20 julho 2009

Venezuela que se transforma



Se você me perguntar qual a imagem mais representativa que guardo da Venezuela, diria sem demora, o jeito simples do povo venezuelano, que exprime naturalmente o amor pela sua cultura. Se isso ocorre, não tenho dúvidas que o grande mérito se deve à atuação do governo de Chávez, por sua forte atuação social, priorizando os anseios coletivos e a cultura nacional. Com isso, reconstrói a auto-estima e os valores comunais, dando alento ao que antes era irremediável desconsolo. Poderia perder-me aqui em divagações burguesas, analisando aspectos formais da sociedade venezuelana, mas gostaria de abordar alguns aspectos que me deixam orgulhoso – e esperançoso – de que a opção do socialismo bolivariano seja uma saudável vereda, como alternativa ao mainstream insalubre do capitalismo neoliberal.

A meu ver, a marca dessa saudável vereda que se abre é a recuperação social (que para os incautos pode ser lenta ou corrupta), fundamentada na distribuição de instrumentos de participação política. Constrói-se um caminho ideológico de consciência e atuação na realidade social, e isso para mim é uma enorme conquista. O senso comum capitalista avalia essa experiência com desdém, quando não com virulento repúdio. Não retomarei aqui essa discussão, que prolongaria exageradamente meu comentário, apenas digo que a cada dia que passo aqui em minha cidade e rememoro meus dias venezuelanos, aprofundo uma certeza íntima que o caminho que se constrói na Venezuela tem de ser reconhecido e respeitado.


Ver, por exemplo, a rede comunitária de comunicação que se expande na capital, dando voz à mobilização popular (os conselhos comunais) é algo especialmente estimulante para mim, um professor da área de comunicação. Os jovens que acompanhei, por exemplo, na programação da ÁvilaTV, discutindo questões pertinentes à juventude urbana, com um desprendimento e uma leveza admiráveis, foi algo que me confirmou esse anseio pela conquista dos meios, com a excelência dos programas, da edição, direção, qualidade de imagem, agilidade no trato dos temas sociais, nos vídeos realizados nas comunidades, enfim, um aperfeiçoamento contínuo do domínio da tecnologia, e nesse caso a serviço do bem-estar social.


Por mais que as vozes dissonantes não aprovem os caminhos que são abertos para todos, com prioridade para uma maioria secularmente abandonada, não há como não se louvar o esforço que se realiza, bem como os resultados que se alcançam.
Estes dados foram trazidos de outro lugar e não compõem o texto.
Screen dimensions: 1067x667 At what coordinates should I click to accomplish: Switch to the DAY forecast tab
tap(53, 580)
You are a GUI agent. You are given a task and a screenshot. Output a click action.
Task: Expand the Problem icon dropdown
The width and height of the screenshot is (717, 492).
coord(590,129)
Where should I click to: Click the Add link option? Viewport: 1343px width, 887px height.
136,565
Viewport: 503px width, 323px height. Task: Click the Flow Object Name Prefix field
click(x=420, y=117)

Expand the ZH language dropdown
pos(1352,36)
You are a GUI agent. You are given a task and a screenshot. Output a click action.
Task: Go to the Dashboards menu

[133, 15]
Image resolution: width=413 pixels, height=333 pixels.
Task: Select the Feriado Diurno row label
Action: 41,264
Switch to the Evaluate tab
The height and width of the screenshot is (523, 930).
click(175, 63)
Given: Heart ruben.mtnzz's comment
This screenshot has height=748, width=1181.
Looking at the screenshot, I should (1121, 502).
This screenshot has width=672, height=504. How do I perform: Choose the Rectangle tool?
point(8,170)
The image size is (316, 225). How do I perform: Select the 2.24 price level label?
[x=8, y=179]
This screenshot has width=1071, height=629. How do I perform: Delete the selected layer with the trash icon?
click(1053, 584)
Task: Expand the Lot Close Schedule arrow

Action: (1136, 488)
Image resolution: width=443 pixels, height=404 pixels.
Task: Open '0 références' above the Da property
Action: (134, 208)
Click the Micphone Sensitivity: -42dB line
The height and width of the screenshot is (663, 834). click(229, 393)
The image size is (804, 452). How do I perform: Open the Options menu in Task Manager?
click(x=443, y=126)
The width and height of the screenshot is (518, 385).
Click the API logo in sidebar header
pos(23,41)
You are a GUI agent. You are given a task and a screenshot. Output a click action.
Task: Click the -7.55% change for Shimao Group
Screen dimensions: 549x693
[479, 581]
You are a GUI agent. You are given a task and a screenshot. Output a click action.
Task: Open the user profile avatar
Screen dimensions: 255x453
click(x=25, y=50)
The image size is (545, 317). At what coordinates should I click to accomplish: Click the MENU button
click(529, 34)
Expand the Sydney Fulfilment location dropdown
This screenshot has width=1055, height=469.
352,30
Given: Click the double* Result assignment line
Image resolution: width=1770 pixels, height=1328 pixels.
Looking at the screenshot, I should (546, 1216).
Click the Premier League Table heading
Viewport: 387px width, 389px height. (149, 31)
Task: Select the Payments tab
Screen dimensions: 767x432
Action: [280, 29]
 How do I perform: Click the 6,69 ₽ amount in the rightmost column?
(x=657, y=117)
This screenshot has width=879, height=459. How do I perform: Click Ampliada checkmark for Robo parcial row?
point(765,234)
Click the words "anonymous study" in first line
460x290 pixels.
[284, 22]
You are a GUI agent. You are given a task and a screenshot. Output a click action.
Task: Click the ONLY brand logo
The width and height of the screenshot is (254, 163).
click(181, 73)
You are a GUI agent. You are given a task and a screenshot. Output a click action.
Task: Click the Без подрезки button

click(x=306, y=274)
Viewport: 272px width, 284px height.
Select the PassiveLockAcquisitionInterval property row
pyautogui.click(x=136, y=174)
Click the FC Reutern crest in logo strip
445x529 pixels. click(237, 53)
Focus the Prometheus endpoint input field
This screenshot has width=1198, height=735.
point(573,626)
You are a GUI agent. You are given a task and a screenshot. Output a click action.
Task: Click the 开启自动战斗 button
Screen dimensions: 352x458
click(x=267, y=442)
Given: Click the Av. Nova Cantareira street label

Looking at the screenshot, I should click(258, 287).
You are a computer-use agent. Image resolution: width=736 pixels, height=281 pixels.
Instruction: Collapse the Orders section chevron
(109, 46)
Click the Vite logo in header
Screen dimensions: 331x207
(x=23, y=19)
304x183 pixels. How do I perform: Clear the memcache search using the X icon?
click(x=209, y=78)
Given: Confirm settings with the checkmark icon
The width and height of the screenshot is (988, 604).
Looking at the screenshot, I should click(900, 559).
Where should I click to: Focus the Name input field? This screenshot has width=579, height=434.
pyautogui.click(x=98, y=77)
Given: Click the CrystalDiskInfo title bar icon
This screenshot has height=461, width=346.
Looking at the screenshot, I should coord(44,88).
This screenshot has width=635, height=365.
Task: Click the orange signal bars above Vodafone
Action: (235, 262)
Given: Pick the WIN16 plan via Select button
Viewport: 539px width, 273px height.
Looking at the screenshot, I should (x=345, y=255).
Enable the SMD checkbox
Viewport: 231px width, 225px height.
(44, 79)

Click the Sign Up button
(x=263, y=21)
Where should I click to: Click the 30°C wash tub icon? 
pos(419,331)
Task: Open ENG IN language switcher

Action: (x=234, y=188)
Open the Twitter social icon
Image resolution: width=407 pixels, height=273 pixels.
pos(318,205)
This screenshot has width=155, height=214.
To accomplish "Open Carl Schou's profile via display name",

Os programas de educação, malgrado os problemas de se alcançar a excelência na formação dos professores voluntários, prosseguem e dão novas esperanças para aqueles que sequer sabiam ler e escrever. A incansável Hermes, atuante no conselho comunal de Chuao, presenteou-me com uma gorra do projeto Robinson, que cuida da alfabetização de jovens e idosos. Também os programas de medicina preventiva realizada nos barrios das grandes cidades prosseguem.


A ideia principal é transferir o modelo de democracia representativa para um de democracia participativa. Aqui no Brasil, as prefeituras do PT criaram com algum sucesso os orçamentos participativos. Na Venezuela, a ideia é que a participação seja praticada em todas as instâncias da vida social. No caso, as comunas assumem um papel decisivo, porque é a partir do seu coletivo que se organiza a democracia participativa. Cabe ao poder central gerenciar as demandas comunais e proporcionar recursos para que as comunidades se desenvolvam.


Dez anos de socialismo bolivariano permitiram sensíveis avanços sociais, diminuindo o abismo que separava os mais ricos dos mais pobres. Vi pobreza, mas não miséria; também não vi uma polícia que maltrata os menos favorecidos, para dar satisfações aos mais privilegiados. Nas mídias, ao menos as ligadas ao governo, não se percebe a ditadura de índices econômicos que nos aporrinha diariamente, as novelas de enredo único, ou a reprodução de um padrão étnico (predominantemente branco) entre os profissionais. De alguma forma, o que lá se denomina de terrorismo midiático (os temas repetidos à exaustão, como parte de um procedimento que conduz ao medo e a apatia social) tem sido assunto de acaloradas discussões, com direito a manifestações de rua. No dia 27 de junho, por exemplo, governo e oposição organizaram passeatas em comemoração ao dia do jornalista. A data reverberou em todos os meios de comunicação e o debate foi intenso.


Assim, entendo que, longe de se estabelecer uma ditadura conduzida por um sujeito destemperado (Hugo Chávez), o que ocorre é um árduo processo de transformação social, que encontra (e encontrará) toda sorte de obstáculos, de leituras parciais, mas que prosseguirá na construção de uma sociedade socialista, de inspiração bolivariana porque calcada na figura do libertador nacional, Simon Bolívar.